- **Task goal**
Pick out each line in the entries below that contains the string "Select", with case counting, and copy those lines.

- **Supplied entries**

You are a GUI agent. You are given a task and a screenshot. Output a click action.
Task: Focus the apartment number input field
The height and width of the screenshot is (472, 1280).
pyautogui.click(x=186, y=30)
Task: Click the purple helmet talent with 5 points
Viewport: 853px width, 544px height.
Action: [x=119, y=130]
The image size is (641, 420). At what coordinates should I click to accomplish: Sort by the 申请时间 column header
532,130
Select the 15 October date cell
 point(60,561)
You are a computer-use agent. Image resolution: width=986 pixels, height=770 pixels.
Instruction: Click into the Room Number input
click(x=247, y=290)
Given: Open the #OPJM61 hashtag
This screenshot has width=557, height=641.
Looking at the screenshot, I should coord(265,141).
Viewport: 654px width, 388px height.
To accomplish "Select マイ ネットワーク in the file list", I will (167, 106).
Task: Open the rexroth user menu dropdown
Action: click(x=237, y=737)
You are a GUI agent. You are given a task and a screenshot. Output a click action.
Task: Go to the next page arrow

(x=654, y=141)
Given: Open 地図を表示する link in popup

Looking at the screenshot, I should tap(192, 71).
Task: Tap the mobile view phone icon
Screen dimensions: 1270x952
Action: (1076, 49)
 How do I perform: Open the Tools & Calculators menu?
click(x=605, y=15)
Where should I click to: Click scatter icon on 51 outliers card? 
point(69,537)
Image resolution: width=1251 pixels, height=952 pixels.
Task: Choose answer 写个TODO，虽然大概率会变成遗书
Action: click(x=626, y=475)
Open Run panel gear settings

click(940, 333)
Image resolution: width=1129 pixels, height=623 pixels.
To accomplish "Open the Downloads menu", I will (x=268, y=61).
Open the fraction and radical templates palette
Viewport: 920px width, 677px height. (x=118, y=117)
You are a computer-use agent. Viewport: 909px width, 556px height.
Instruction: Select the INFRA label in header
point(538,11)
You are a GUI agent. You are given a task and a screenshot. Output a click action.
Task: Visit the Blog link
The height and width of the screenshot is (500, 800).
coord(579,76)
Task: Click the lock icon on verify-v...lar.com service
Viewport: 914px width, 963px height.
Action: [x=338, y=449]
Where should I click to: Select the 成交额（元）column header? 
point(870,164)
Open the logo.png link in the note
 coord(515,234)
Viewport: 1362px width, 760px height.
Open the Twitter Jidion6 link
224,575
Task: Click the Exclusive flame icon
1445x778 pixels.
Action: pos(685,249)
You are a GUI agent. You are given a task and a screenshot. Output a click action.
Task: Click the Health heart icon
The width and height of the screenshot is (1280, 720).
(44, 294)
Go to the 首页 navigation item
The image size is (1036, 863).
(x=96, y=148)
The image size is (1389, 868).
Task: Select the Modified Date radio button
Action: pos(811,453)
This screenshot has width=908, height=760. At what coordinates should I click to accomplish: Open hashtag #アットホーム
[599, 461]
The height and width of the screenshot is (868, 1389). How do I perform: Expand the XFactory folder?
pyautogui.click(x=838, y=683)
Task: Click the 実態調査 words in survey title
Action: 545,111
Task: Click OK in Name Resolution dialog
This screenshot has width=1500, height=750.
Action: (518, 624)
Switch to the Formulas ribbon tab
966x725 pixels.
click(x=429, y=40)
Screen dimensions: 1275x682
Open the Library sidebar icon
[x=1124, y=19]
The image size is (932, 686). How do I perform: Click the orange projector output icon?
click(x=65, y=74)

- **The result**
Select the 15 October date cell
To accomplish "Select マイ ネットワーク in the file list", I will (167, 106).
Instruction: Select the INFRA label in header
Where should I click to: Select the 成交额（元）column header? 
Task: Select the Modified Date radio button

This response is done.